Combinação — C(n,k) — a ordem NÃO importa
Permutação — P(n,k) — a ordem IMPORTA
Quando usar cada um?
Recorra à Combinação C(n,k) sempre que a ordem dos elementos for irrelevante. Pense em escolher 3 pessoas de um grupo de 10 para formar uma comissão: tanto faz quem é escolhido primeiro.
Já a Permutação P(n,k) entra quando a ordem faz diferença. É o caso de contar quantos pódios (1º, 2º e 3º lugar) podem sair de uma corrida com 10 pilotos, porque a posição de cada um conta.
Análise combinatória: fórmulas e contagem
A análise combinatória conta arranjos de objetos. Uma permutação de n elementos é P(n) = n! — todas as ordenações possíveis. Um arranjo de n objetos tomados k a k, com ordem importando, é A(n,k) = n! / (n−k)!. Uma combinação, em que a ordem não importa, é C(n,k) = n! / (k!·(n−k)!), também escrita como o coeficiente binomial (n escolhe k). Esses coeficientes são exatamente as entradas do triângulo de Pascal. O princípio fundamental da contagem diz: se um processo tem etapas independentes com a, b, c… resultados, o total é a·b·c… Exemplos: uma senha de 4 dígitos numéricos sem repetição tem A(10,4) = 5040 opções; uma mão de pôquer de 5 cartas em um baralho padrão tem C(52,5) = 2.598.960 possibilidades; a Mega-Sena (6 dezenas em 60) tem C(60,6) = 50.063.860.

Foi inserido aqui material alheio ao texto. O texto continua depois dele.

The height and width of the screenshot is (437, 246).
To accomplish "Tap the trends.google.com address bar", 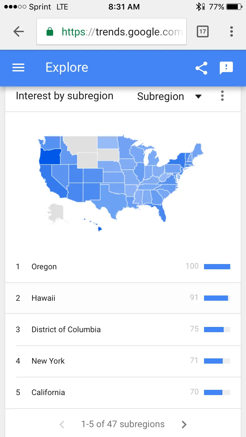I will (x=122, y=32).
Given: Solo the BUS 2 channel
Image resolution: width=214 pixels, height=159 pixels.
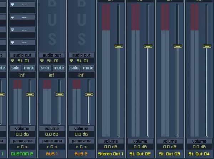Looking at the screenshot, I should [x=75, y=68].
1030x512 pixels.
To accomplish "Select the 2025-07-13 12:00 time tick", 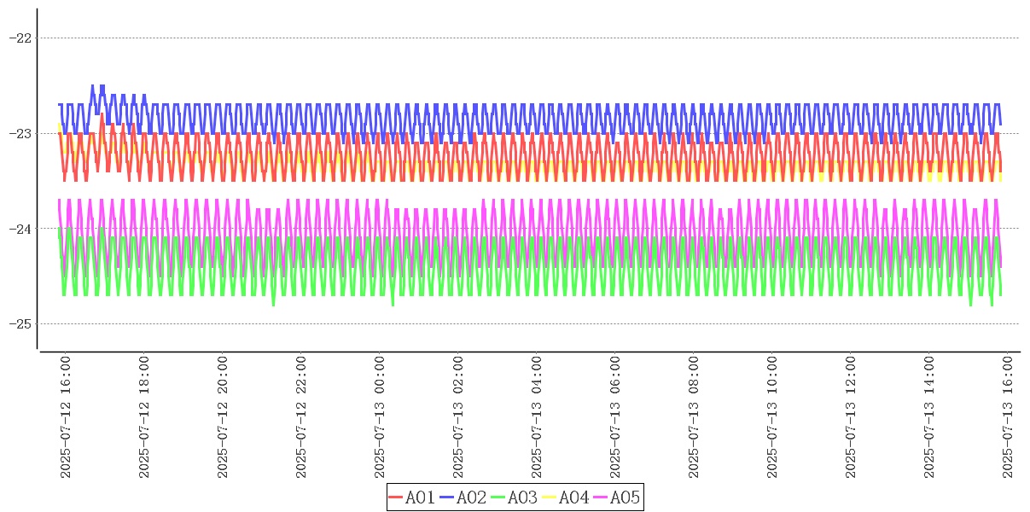I will [x=851, y=417].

Aplicações: probabilidade, criptografia e biologia
A combinatória sustenta a probabilidade (a fórmula clássica de Laplace conta casos favoráveis sobre possíveis), a criptografia (uma chave de k bits tem 2^k valores possíveis), a genética (combinações de alelos) e a bioinformática (contagens em alinhamento de sequências). É conteúdo padrão de ENEM e vestibulares.
Perguntas frequentes
Combinação ou arranjo? Se a ordem importa (pódio, senha, placa), use arranjo. Se a ordem não importa (comissão, loteria, mão de pôquer), use combinação.
Quanto vale 0!? Por convenção, 0! = 1 — isso mantém fórmulas como C(n,0) = 1 consistentes.
E se k > n? Tanto C(n,k) quanto A(n,k) valem 0 — não dá para escolher mais elementos do que existem.
Por que C(n,k) = C(n,n−k)? Escolher quais k incluir equivale a escolher quais n−k excluir.